Como bandera de la ignorancia y lo intolerante, sostenían que “Javier Mascherano ya no era el mismo”, que había bajado su rendimiento en el Barcelona y que representaba “una duda frente al compromiso mundial”. Los que decían saber de fútbol soñaban una Selección Argentina plena de individualidades y conflictos; llena de “estrellas” que brillaran tanto que se opacaran entre sí; auguraban un conjunto que, como de costumbre, no pasara los cuartos de final.
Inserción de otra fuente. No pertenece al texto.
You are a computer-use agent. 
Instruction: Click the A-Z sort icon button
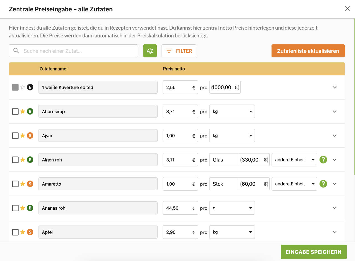coord(150,51)
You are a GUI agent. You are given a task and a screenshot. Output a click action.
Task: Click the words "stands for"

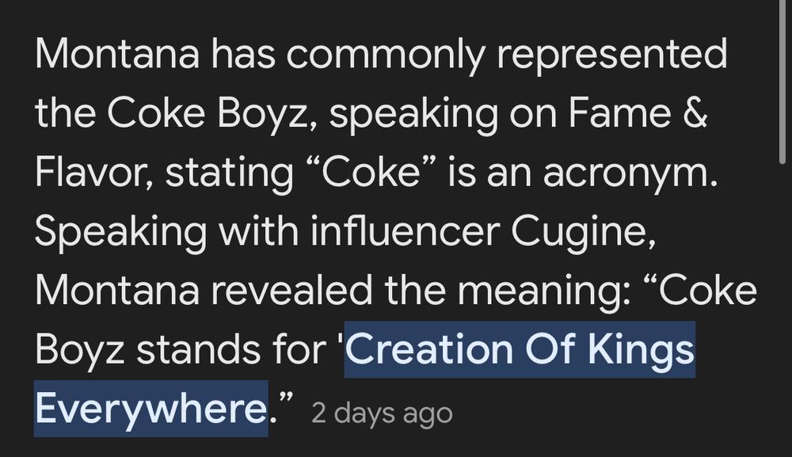[x=231, y=349]
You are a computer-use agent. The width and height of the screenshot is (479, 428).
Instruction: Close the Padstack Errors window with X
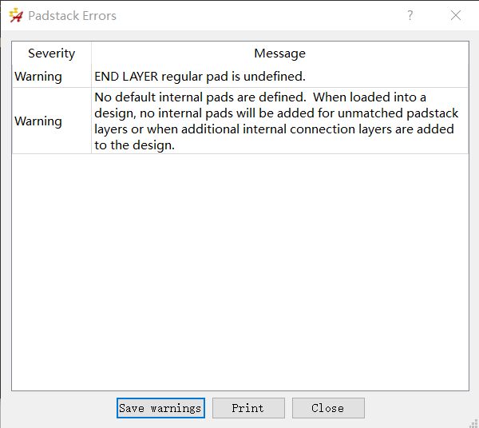tap(456, 15)
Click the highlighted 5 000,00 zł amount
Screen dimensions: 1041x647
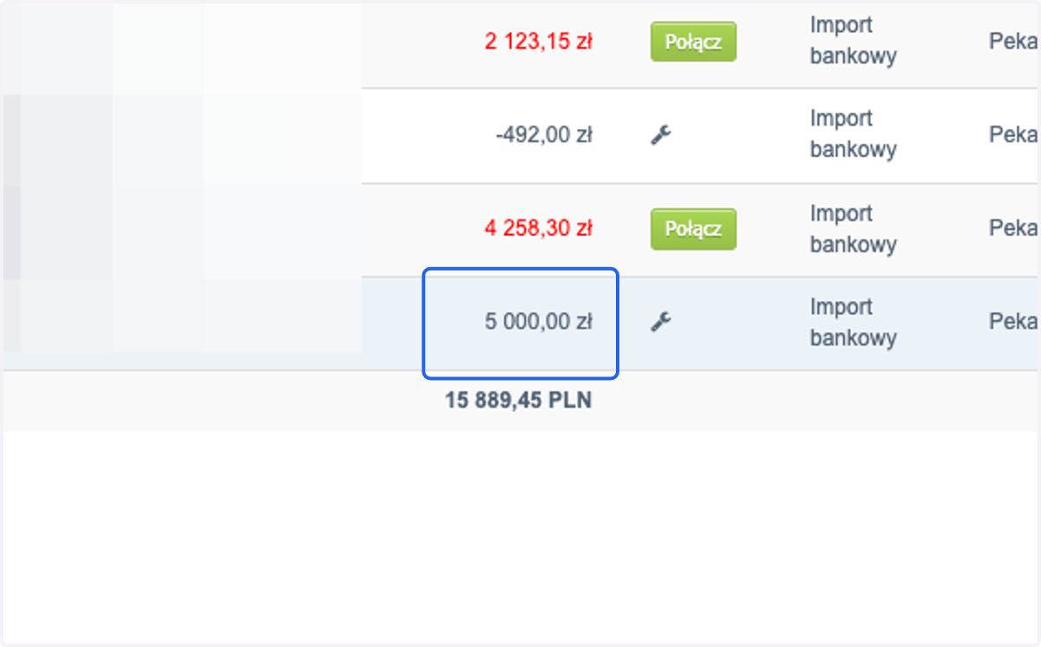click(x=538, y=323)
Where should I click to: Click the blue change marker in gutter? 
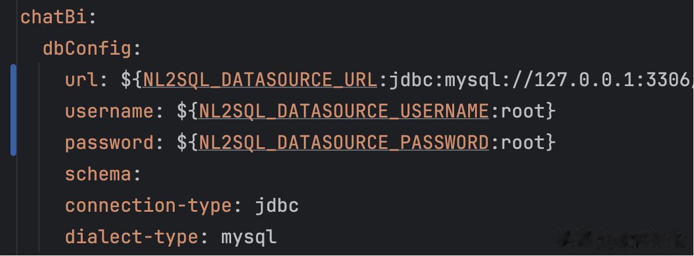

“Algo se rompió entre Sabella y el equipo”, sentenciaba un sabio, justo en el momento en que la selección consolidaba su maravilloso proceso de complemento y unión como grupo humano y deportivo. Un proceso que nos llevó hasta la final del mundo y que, apenas por una cuestión de suerte, nos dejó en el segundo puesto.
Sí. Honroso segundo puesto. ¿Por qué si uno es el número 2 del ránking mundial de tenis es un genio? ¿O si se sube al podio en la Fórmula 1 con eso alcanza? Ni hablar si obtiene la medalla de plata en los Juegos Olímpicos… ¡Qué actuación destacada! Entonces ¿cómo es eso que ser el subcampeón del mundo de fútbol es una deshonra o una capitis diminutio?
“La victoria tiene centenares de padres, pero la derrota es huérfana”, dijo, alguna vez, John Fitzgerald Kennedy. Lo que lastima es el hecho que aquellos que se hubiesen exhibido como padres de la victoria de la selección se transformen en ácidos críticos -ácido como el de la leche cortada… la mala leche, ¿viste?- ante el subcampeón del mundo.
Jamás me comí esos conceptos acomodaticios como los de campeones morales o campeones sin corona, para nada. Digo que el equipo llegó a la final, jugó con garra y de igual a igual, como nos gusta a los argentinos, y que no nos faltó un “cachito” de suerte. Virtud y fortuna, dice Maquiavelo, que se deben tener para llegar a los más altos cargos. Tuvieron toda la virtud, toda…
Conozco tanto de fútbol como cualquier señora o señor que se plantó frente al televisor, mientras el cuore hacía un profundo zapateo americano. Los que no somos especialistas, los que nos mueve la camiseta, los que sentimos el esfuerzo y los golpes a los pibes como si fueran a nuestros propios pibes, entiendo nos declaramos satisfechos. Los vimos, nos sigue hirviendo la sangre y sentimos que han cumplido con creces. No han dejado nada por desplegar y nos gustaría poder decírselos.
Esta selección nos deja muchas cosas buenas. Una final jugada de igual a igual con el mejor . Un partido de dientes apretados que podría haber sido para nosotros. “Una derrota que tiene más dignidad que algunas victorias”, hubiera sintetizado Jorge Luis Borges.
Pero, sobre todo, nos exhibe a todos, sin distinción, como enseñanza fáctica, que el esfuerzo, la unión y el sentido de grupo no tiene límites. Nos dice con claridad que el héroe es el equipo. Que en soledad nada se puede hacer en este mundo.
Nos deja también la emoción; el nudo en la garganta de ver a esos pibes (porque no sé si te diste cuenta que son pibes de veintipico de años) destrozados por no conseguir el objetivo.
Y nos deja un gran orgullo: el de pertenecer a esa gran mayoría de argentinos que trabajan, que estudian, que se esfuerzan, que sufren, se emocionan y estallan en una enorme sana alegría como cada vez que el país obtiene un triunfo. Eso son los argentinos “de selección”. ¿Y los demás? Los demás… ¿a quién le importan?